Over the past few weeks, one issue — the state of the Indian economy — has dominated the headlines. India’s Gross Domestic Product (GDP) contracted nearly 24 per cent in April-June quarter, its biggest ever contraction since 1996. According to experts, this is an underestimation as the decline in the informal sector is not fully assessed. But it’s not just the GDP numbers. There are other disturbing indicators. According to the Centre for Monitoring Indian Economy (CMIE), 18.9 million salaried jobs have been lost since the pandemic in April and this figure would’ve gone up to 21 million by August. The situation in the vast informal sector is much worse.

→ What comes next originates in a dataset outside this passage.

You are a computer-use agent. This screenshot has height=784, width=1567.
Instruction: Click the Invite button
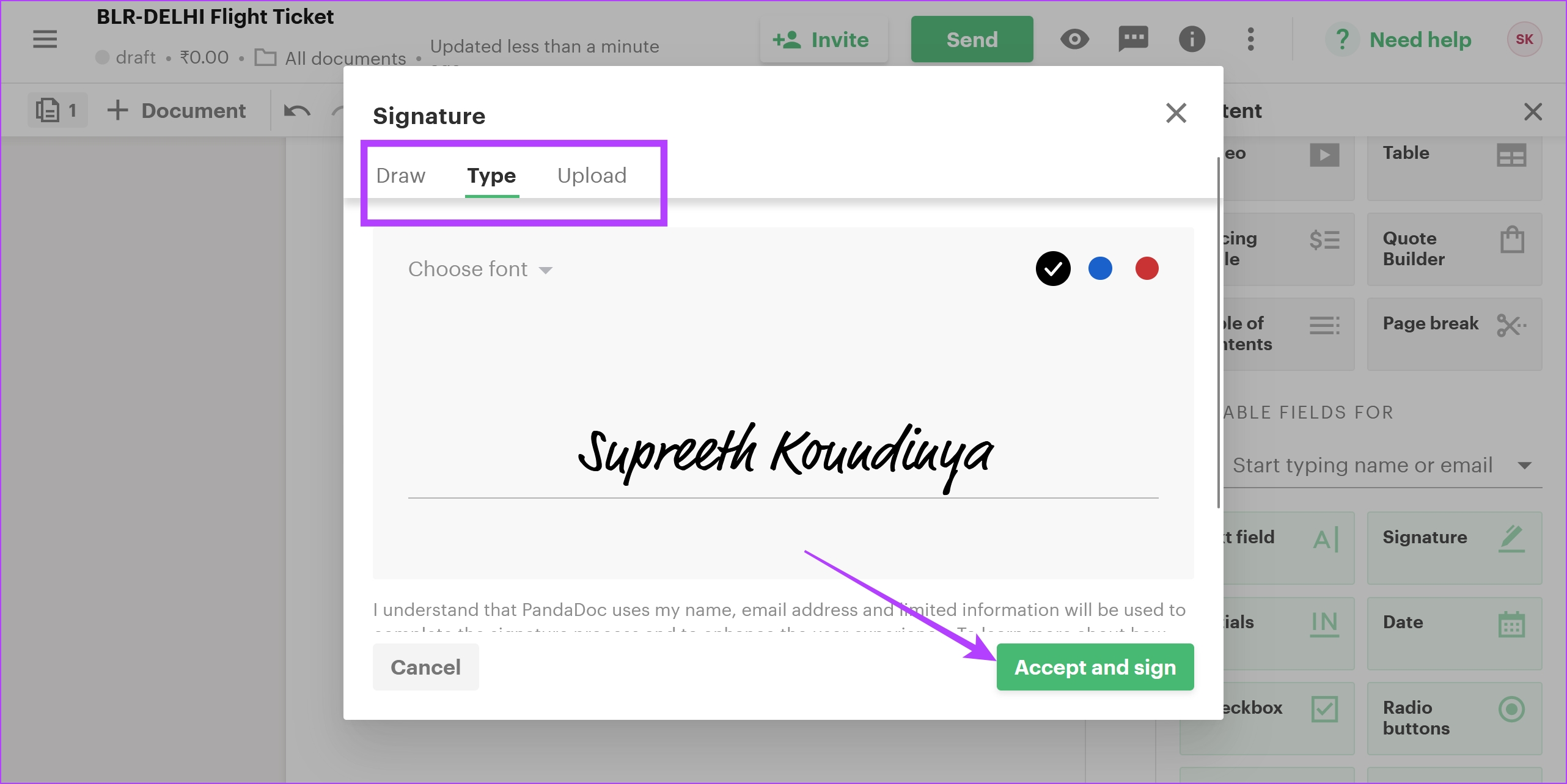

This is the biggest economic catastrophe that the Indian economy has confronted since Independence. And this crisis predates the pandemic, but has clearly been aggravated by it. The government is fast losing the plot, but the unprecedented crisis and the perilous conditions of employment and livelihood all across the country have not provoked protests as one might expect from the past experiences of anti-government protests. Why this is so is an important question for us to address. Five important reasons can explain this political conundrum.

First, post-liberalisation, the structure of the Indian economy has changed significantly. Liberalisation has weakened and fragmented the trade union movement. The main instrument for this is the labour market reforms agenda and the emergence of capital as a powerful force, shaping economic policies. There were frequent labour strikes, triggered, supported and sustained by trade unions which were in the forefront of protests against the economic policies. Labour agitations for a better economic deal are now a thing of the past. And the informal sector, which is the worst hit, is not organised enough to protest.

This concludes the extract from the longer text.